Bacteriophage P1 tail-fibre and dar operons are expressed from homologous phage-specific late promoter sequences.

Two plasmid systems, containing the easily assayable galK and lacZ functions, were employed to study the regulation of the bacteriophage P1 tail-fibre and dar operons. Various P1 DNA fragments carrying either the 5' end of lydA (the 1st gene in the dar operon) or the tail-fibre gene 19 precede the promoterless coding region of galK or were fused, in-frame, to the lacZ gene. In the presence of an induced P1 prophage, GalK and LacZ activities were both detected after a 20 to 30 minute lag period, indicating that the dar and tail-fibre operons are expressed from positively regulated, late promoters. The corresponding DNA operons are expressed from positively regulated, late promoters. The corresponding DNA region of the closely related p15B plasmid exhibits comparable promoter properties.
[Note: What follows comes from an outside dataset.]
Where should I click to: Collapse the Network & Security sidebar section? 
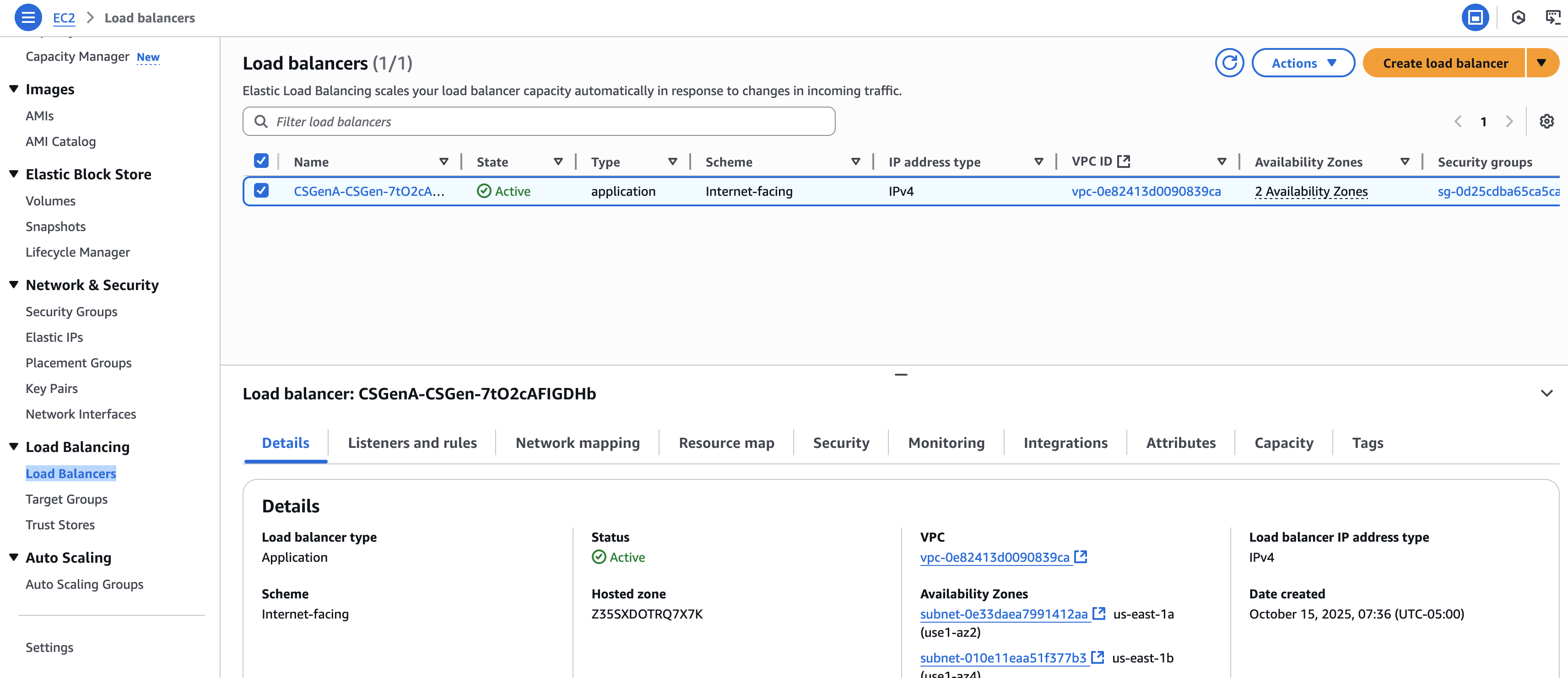[x=14, y=285]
Deletion analysis mapped the promoter of a gene 19-lacZ fusion to a DNA region upstream from gene R, an open reading frame that precedes the coding frame of gene 19. The tail-fibre gene thus forms the second gene in a three gene operon (genes R, 19 (S) and U). Sequence comparison between this promoter region, upstream sequences of the lydA gene and the corresponding portions of the p15B genome allowed the identification of a highly conserved 38 base-pair sequence, which most likely represents a P1-specific late promoter. This was confirmed by 5' mapping of P1 mRNA. Transcription of both the tail-fibre and dar operons is initiated at sites five and six base-pairs, respectively, downstream from the first conserved nucleotide of this sequence. The conserved motif consists of a standard Escherichia coli -10 region followed by a nine base-pair palindromic sequence located centrally about position -22.